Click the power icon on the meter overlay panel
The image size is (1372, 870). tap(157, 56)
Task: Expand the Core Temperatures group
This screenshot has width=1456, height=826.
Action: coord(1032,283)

★ ★ ★ ★ ★

> [Problem statement]:
Retype word for word the line above with "Task: Expand the Core Temperatures group" and all lines after it, nothing else.

> [Exercise output]:
Task: Expand the Core Temperatures group
This screenshot has width=1456, height=826.
Action: coord(1032,283)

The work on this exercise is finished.